• Assignment: All of the data should be given again word for word, though the images are to be left out.

^^^^

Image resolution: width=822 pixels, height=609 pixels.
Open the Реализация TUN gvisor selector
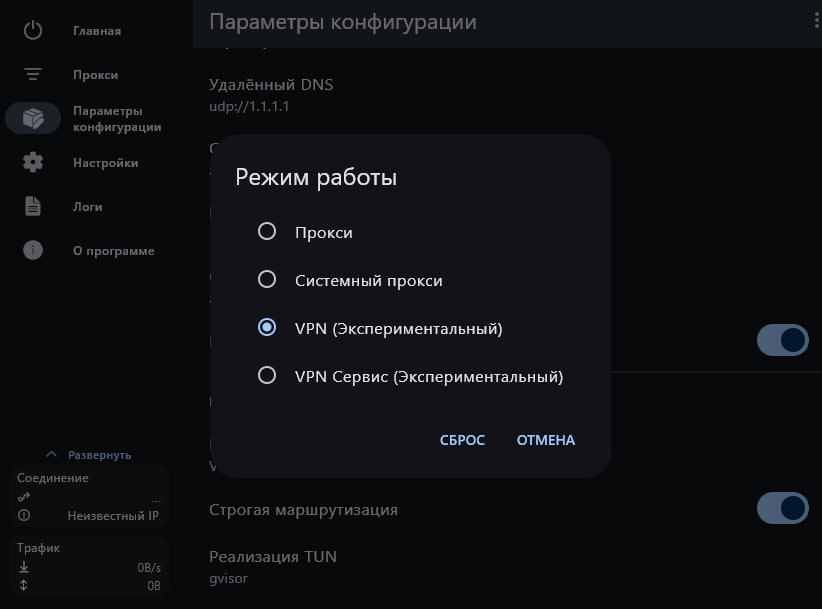click(x=272, y=566)
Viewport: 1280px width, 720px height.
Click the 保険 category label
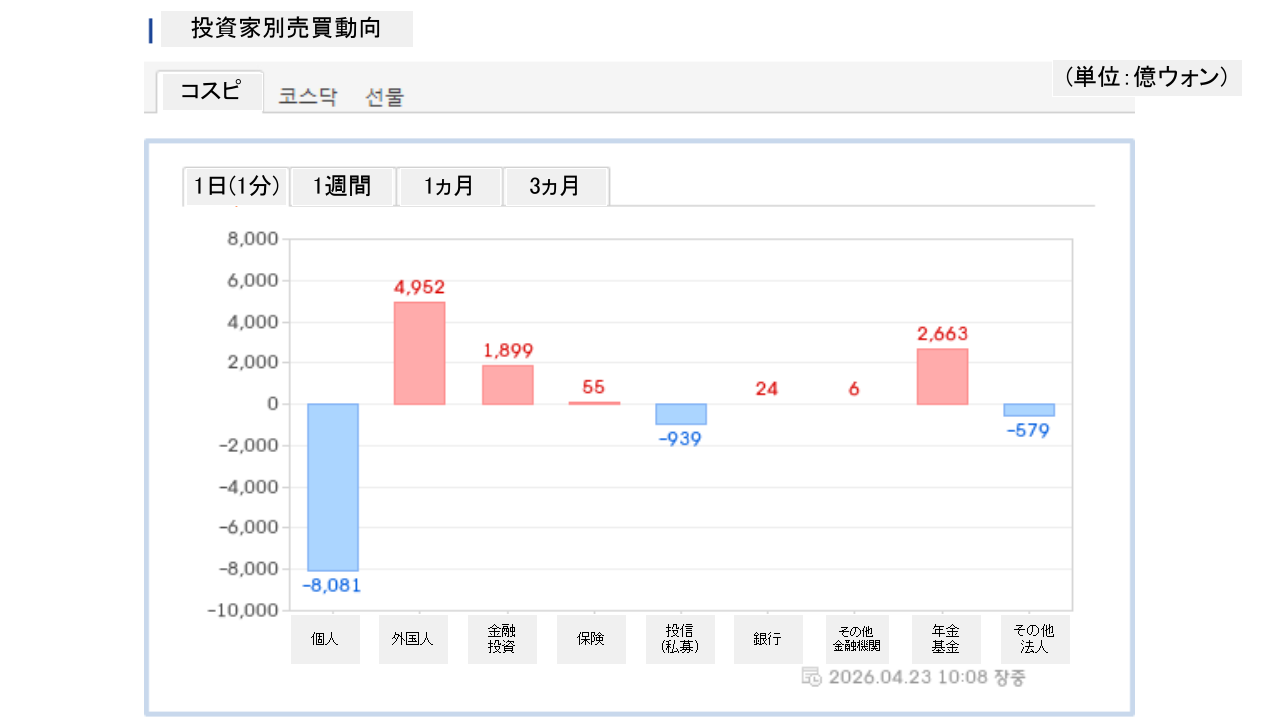[591, 639]
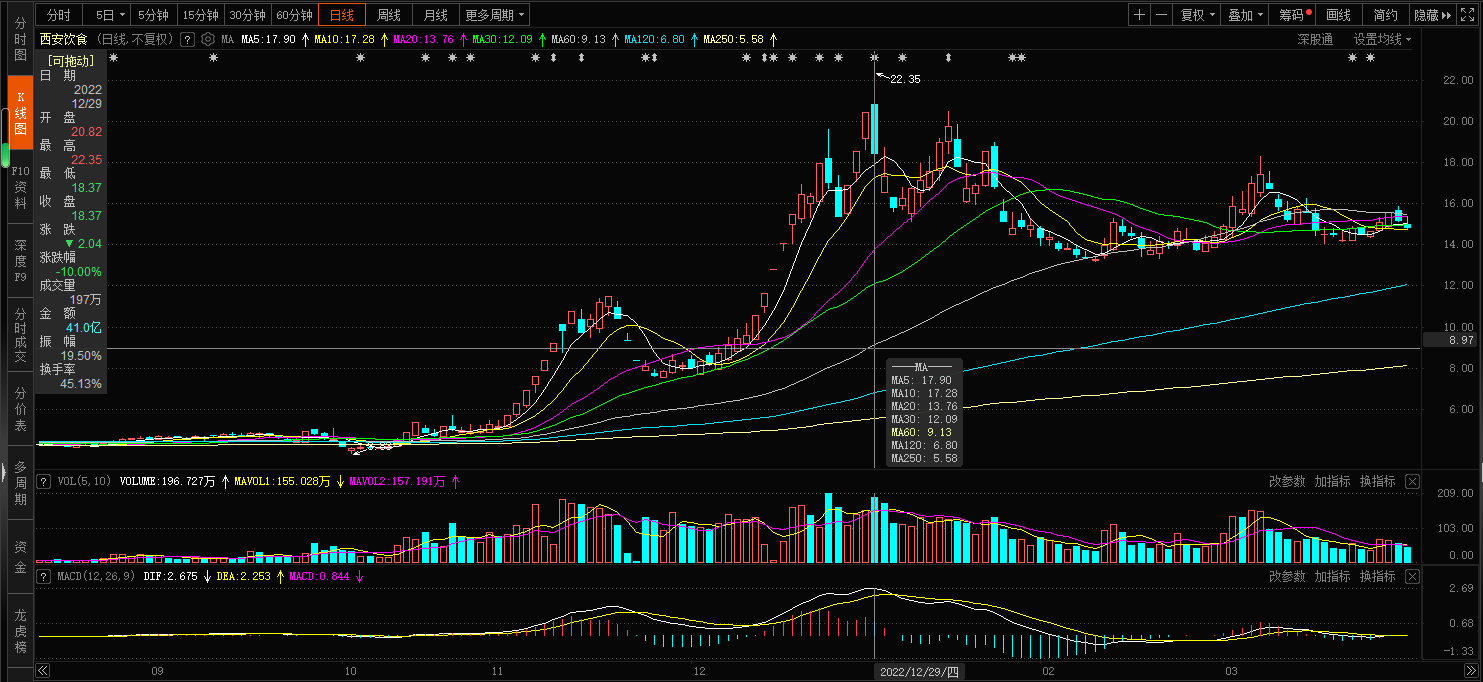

^^^^

• Output:
Image resolution: width=822 pixels, height=609 pixels.
Open the Реализация TUN gvisor selector
click(x=272, y=566)
Viewport: 1280px width, 720px height.
Click the 保険 category label
[591, 639]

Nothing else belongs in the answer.